SUPPLIED RECORDS →
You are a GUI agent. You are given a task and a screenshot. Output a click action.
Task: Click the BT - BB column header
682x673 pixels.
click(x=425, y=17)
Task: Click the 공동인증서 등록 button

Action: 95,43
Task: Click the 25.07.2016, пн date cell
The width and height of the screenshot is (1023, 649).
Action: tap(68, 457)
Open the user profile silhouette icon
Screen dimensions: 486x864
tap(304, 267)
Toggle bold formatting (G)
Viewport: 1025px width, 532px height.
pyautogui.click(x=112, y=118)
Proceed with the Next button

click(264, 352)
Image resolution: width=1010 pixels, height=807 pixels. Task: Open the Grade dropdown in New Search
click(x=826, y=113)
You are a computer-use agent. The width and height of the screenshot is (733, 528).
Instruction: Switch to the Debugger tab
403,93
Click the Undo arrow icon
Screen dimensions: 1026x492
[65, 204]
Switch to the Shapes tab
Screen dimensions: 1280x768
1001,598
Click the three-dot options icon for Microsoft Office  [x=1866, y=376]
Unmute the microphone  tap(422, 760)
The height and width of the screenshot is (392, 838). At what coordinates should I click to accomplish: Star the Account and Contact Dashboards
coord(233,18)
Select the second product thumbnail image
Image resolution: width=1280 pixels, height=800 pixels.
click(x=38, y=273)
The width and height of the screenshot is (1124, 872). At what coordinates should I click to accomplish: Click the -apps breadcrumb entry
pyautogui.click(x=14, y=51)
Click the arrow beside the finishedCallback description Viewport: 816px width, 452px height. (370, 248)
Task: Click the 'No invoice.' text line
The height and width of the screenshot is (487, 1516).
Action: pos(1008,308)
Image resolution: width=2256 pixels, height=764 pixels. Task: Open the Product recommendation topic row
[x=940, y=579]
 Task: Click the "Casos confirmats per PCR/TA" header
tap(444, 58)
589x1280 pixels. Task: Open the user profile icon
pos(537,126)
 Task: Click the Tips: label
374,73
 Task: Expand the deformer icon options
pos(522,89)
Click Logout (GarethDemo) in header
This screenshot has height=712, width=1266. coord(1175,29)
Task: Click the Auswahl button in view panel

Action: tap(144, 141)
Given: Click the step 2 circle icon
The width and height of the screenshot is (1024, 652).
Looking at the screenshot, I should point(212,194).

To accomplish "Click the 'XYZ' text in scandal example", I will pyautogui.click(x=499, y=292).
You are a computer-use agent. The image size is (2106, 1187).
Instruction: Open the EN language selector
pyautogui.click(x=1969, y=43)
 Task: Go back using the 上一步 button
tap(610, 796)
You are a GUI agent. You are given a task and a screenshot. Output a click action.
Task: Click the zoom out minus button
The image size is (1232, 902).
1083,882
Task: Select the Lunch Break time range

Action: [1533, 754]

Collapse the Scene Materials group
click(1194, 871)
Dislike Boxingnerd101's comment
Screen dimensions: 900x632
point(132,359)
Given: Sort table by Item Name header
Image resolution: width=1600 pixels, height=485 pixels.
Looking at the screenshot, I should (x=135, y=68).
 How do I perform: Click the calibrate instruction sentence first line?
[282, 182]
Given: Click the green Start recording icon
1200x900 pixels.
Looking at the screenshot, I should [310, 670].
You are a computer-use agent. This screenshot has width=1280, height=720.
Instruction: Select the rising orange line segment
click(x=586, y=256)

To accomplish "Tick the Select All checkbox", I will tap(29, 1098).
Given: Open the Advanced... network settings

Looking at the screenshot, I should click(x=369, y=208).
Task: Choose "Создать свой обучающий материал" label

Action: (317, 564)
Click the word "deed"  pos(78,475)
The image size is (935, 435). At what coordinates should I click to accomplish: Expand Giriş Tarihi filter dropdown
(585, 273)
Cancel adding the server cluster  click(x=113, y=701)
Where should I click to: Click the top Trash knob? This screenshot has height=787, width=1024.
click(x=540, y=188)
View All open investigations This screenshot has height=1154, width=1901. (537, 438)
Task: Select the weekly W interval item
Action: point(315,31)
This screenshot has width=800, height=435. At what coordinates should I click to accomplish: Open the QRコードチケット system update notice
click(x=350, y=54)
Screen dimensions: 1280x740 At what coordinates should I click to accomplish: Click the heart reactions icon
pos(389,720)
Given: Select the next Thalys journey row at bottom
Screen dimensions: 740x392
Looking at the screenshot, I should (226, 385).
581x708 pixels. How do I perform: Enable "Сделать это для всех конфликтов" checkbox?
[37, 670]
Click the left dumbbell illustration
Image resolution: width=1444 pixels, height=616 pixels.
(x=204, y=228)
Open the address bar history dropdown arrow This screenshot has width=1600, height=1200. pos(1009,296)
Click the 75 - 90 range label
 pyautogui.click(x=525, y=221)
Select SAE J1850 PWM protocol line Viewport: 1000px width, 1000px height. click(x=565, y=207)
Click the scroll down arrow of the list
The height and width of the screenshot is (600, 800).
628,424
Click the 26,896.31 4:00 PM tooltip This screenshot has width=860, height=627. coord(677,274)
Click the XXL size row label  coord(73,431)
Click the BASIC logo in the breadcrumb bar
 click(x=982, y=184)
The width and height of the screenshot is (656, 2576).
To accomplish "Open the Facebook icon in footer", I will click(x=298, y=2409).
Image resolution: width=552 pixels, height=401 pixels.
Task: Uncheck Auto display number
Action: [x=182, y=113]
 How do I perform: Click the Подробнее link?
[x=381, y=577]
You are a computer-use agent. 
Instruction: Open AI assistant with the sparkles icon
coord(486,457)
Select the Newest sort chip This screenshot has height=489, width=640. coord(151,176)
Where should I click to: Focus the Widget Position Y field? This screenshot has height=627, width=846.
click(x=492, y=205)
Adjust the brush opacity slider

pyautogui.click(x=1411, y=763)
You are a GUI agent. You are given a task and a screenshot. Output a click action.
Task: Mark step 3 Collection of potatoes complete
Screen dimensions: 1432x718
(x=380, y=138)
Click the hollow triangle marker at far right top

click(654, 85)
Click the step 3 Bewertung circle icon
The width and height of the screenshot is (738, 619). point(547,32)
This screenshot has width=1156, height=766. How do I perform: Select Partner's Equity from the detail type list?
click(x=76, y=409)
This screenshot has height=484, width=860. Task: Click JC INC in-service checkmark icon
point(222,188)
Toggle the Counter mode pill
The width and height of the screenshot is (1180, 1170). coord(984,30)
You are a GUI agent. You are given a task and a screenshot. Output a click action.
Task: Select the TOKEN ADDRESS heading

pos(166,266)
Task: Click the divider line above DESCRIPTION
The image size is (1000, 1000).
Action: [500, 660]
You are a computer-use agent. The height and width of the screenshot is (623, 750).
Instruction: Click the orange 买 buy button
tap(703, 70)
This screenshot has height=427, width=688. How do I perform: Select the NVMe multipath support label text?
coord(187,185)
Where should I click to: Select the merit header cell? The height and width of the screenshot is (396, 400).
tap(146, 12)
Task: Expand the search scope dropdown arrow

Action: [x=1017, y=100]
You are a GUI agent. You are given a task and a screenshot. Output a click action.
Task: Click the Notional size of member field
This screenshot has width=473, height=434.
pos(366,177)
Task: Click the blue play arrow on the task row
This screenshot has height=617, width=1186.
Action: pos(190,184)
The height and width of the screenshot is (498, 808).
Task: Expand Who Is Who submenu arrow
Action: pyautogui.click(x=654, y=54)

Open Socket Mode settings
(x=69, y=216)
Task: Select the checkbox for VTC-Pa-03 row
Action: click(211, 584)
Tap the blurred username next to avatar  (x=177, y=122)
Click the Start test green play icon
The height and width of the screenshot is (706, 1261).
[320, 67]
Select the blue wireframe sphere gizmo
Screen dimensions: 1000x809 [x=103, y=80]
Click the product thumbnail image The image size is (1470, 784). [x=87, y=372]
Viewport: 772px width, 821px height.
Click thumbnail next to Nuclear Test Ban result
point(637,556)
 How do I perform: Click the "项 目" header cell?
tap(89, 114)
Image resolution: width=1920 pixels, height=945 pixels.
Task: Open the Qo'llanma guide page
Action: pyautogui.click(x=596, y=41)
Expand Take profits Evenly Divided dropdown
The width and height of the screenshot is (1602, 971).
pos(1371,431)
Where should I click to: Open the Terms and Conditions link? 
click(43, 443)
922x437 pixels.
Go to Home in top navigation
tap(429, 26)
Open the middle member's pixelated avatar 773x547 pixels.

GOAL OF THE EXERCISE → Transcribe the lines from the first line of the records through the line that contains "Unmute the microphone", both included, and add nothing else.

RESULT FOR THIS EXERCISE →
You are a GUI agent. You are given a task and a screenshot. Output a click action.
Task: Click the BT - BB column header
682x673 pixels.
click(x=425, y=17)
Task: Click the 공동인증서 등록 button

Action: 95,43
Task: Click the 25.07.2016, пн date cell
The width and height of the screenshot is (1023, 649).
Action: tap(68, 457)
Open the user profile silhouette icon
Screen dimensions: 486x864
tap(304, 267)
Toggle bold formatting (G)
Viewport: 1025px width, 532px height.
pyautogui.click(x=112, y=118)
Proceed with the Next button

click(264, 352)
Image resolution: width=1010 pixels, height=807 pixels. Task: Open the Grade dropdown in New Search
click(x=826, y=113)
You are a computer-use agent. The width and height of the screenshot is (733, 528).
Instruction: Switch to the Debugger tab
403,93
Click the Undo arrow icon
Screen dimensions: 1026x492
[65, 204]
Switch to the Shapes tab
Screen dimensions: 1280x768
1001,598
Click the three-dot options icon for Microsoft Office  [x=1866, y=376]
Unmute the microphone  tap(422, 760)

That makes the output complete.